HOW much do you know about the prosecution of international war crimes? If the answer is "very little", you're not alone - it's a topic many of us are unfamiliar with.

Take actress Michaela Coel: Before reading the script for Black Earth Rising, a new BBC Two thriller which deals with the complicated legal ramifications of the Rwandan genocide, she had no idea about the history the show covers.

"I felt outraged, shocked at my own ignorance," admits the 30-year-old. "When did this happen? I was asking my Mum, 'Why didn't you tell me?' I wanted to correct my own ignorance and I wanted to somehow feel a sense of redemption from my lack of awareness."

Coel plays Kate Ashby, adopted from Rwanda as a child during the genocide and raised in Britain by Eve Ashby (The Crown's Harriet Walter), a world class British prosecutor in international criminal law. Now in her 20s, Kate has followed in her mother's footsteps and works as a legal investigator in the law chambers of Michael Ennis (John Goodman).

"She's absolutely incredible," Coel says of her character. "I understand that she is not real but she is my hero.

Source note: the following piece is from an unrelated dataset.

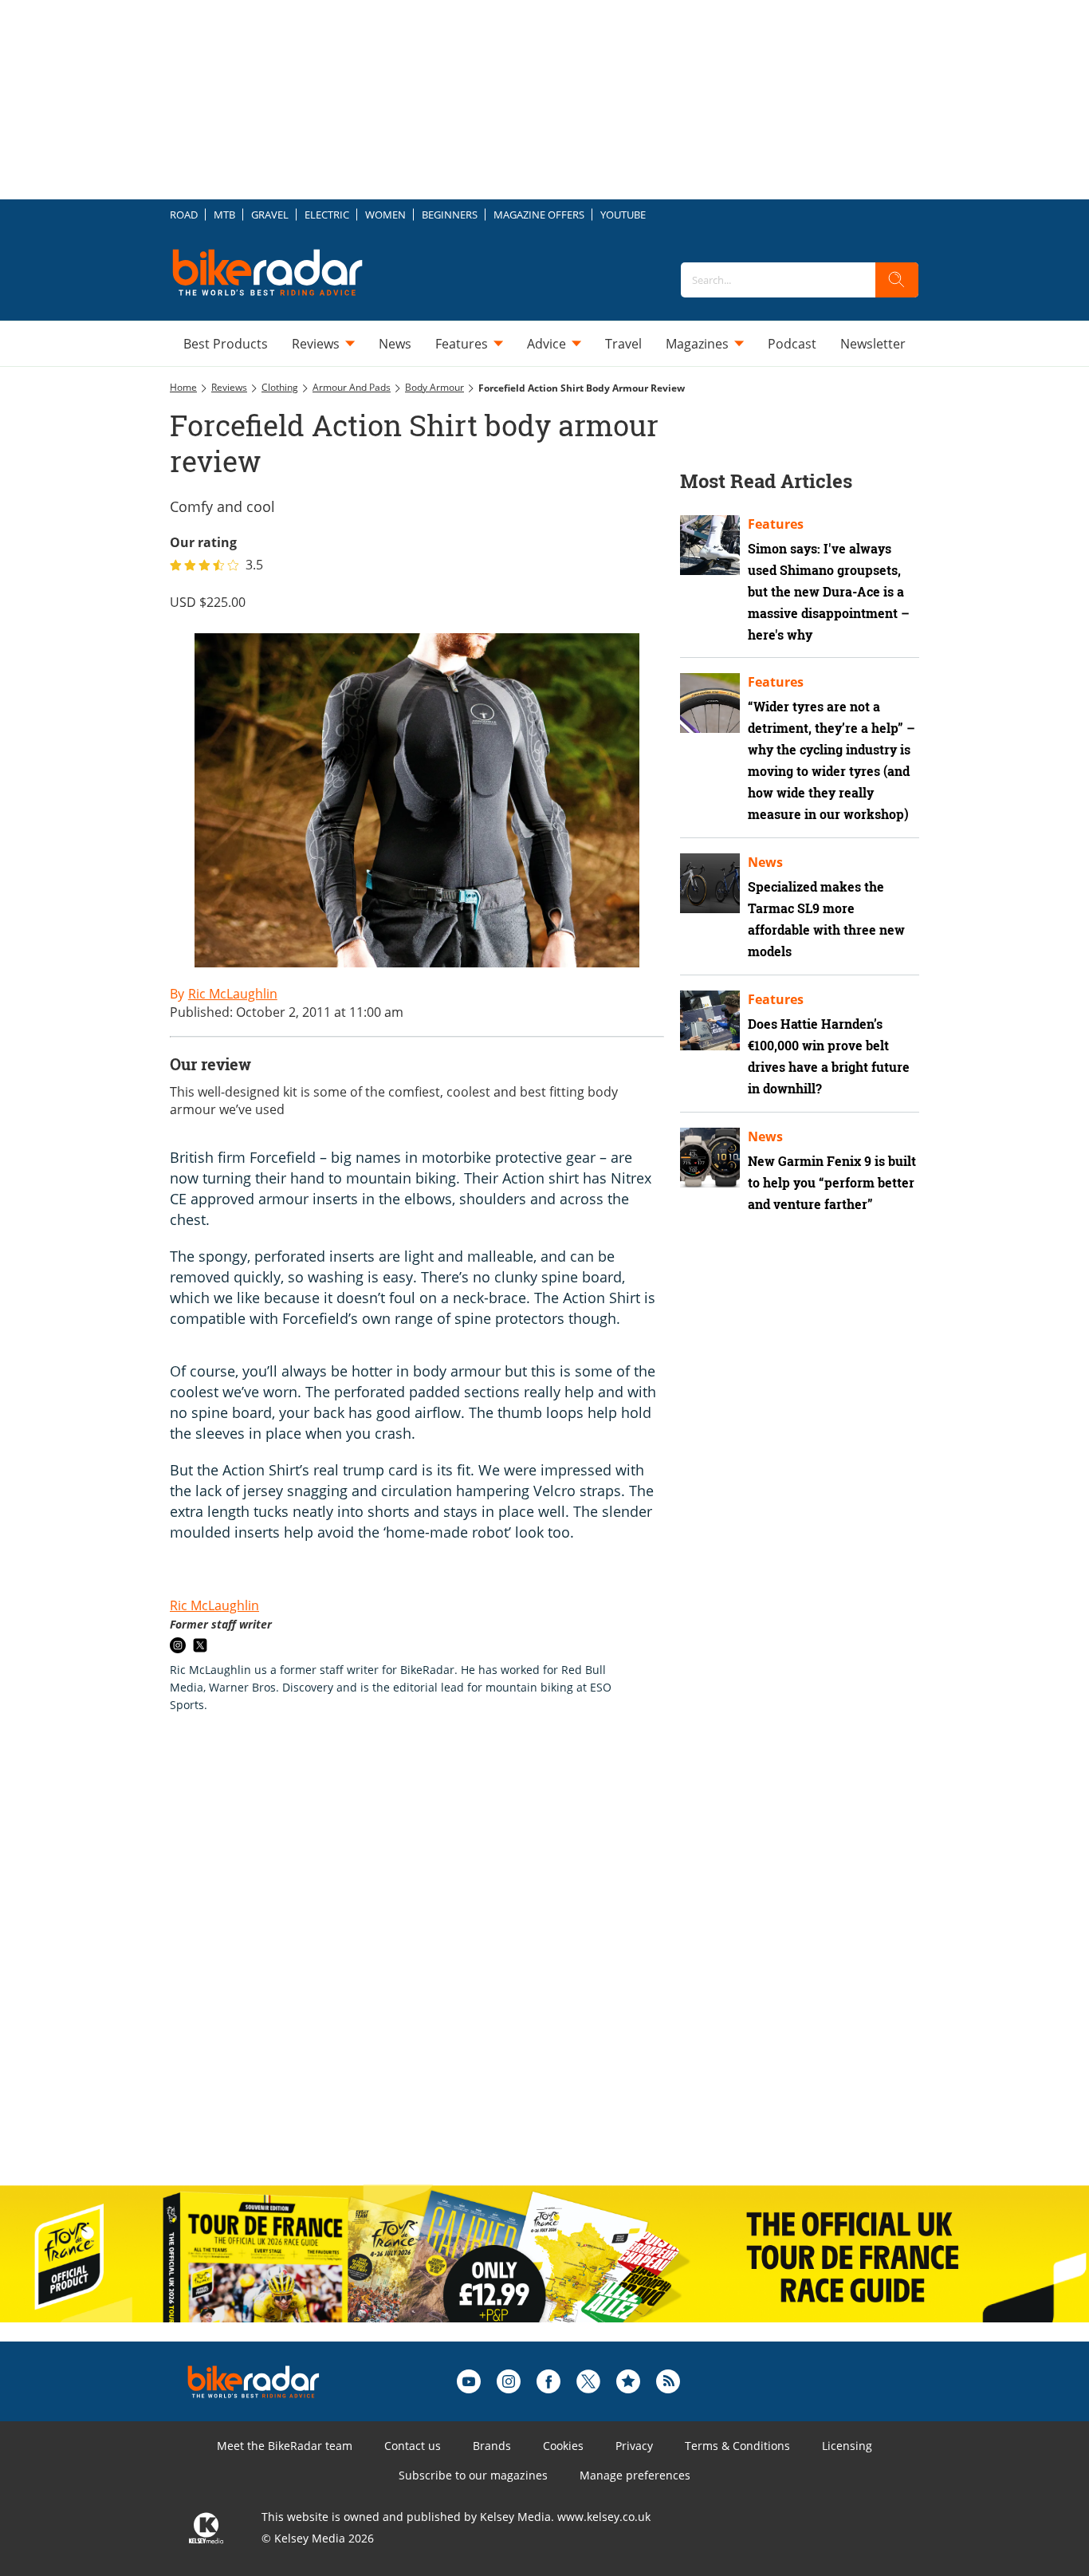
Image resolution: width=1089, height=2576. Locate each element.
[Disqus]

Her perseverance, her resilience, her strength, her ability to defy is admirable."

The story takes a turn when Eve embarks on a case at the International Criminal Court, prosecuting an African militia leader, and Michael and Kate end up on a journey that will alter their lives forever. Discussing her preparation for the role, Coel reveals she read various accounts of genocide survivors. "I found the more I read, the more tangled everything became," she explains.

The drama's creator, Bafta-winner Hugo Blick, understandably did a lot of research. "In order to feel authentic and knowledgeable about these things, it took about six months of research through Rwanda and into the Democratic Republic of the Congo, and a number of people whose experiences are, in some ways, shown to influence the story," says the 53-year-old writer. "But they're not personifications."

After completing political spy thriller The Honourable Woman, about a baroness trying to forge new ties between Israelis and Palestinians, Blick recognised he was interested in the reconciliation of trauma.

"So I thought, 'How does that work institutionally?' Looking at war crimes, that's a pretty big traumatic event and how are we helping to reconcile people to that? And why are we doing it as a Western environment? Should we be doing it? Why are we doing it?"

Blick calls the unfamiliarity of the story both "the strength of the show and the hill it has to climb".

"Our knowledge of modern Africa reminds you that during the genocide it was a period when OJ Simpson was arrested," he notes. "What do we remember? We remember OJ Simpson's arrest, the tragic death of two people, but in fact, at the same time, up to a million people were killed in Rwanda.

"We talk about how the West sometimes expresses this opinion - which is horrifically dangerous - that 'down there, that's just what they do to each other, isn't it?' That total lack of engagement, responsibility and recognition, and when we make those kind of comments is something we look to explore within the story."

Blick hopes that, after watching the series, people will have a better understanding of "our relationship between our institutions, justice and Africa". But he also says it's a two-way street. "It doesn't mean that we cannot be critical of African environments," he points out. "This is a story that is built to be a compulsive thriller, and it's asking some difficult questions."

Coel's parents were born in Ghana, where filming of Black Earth Rising took place. "It was my first time going home and it was absolutely overwhelming," recalls the actress. Does she see similarities between her and her character? "Definitely," she says. "It's my character's first time going back to Rwanda, it was my first time going back to Ghana, which is horrifically weird. Scary parallels. Being brought up in the West, I was born here and her only memories begin here."

As for whether she thinks more people will investigate Rwanda's history thanks to the show, she says: "I believe in curiosity. I believe it is something that I was denied growing up, going to a pretty s*** school. I would love for everybody to have the desire to be curious beyond comfort."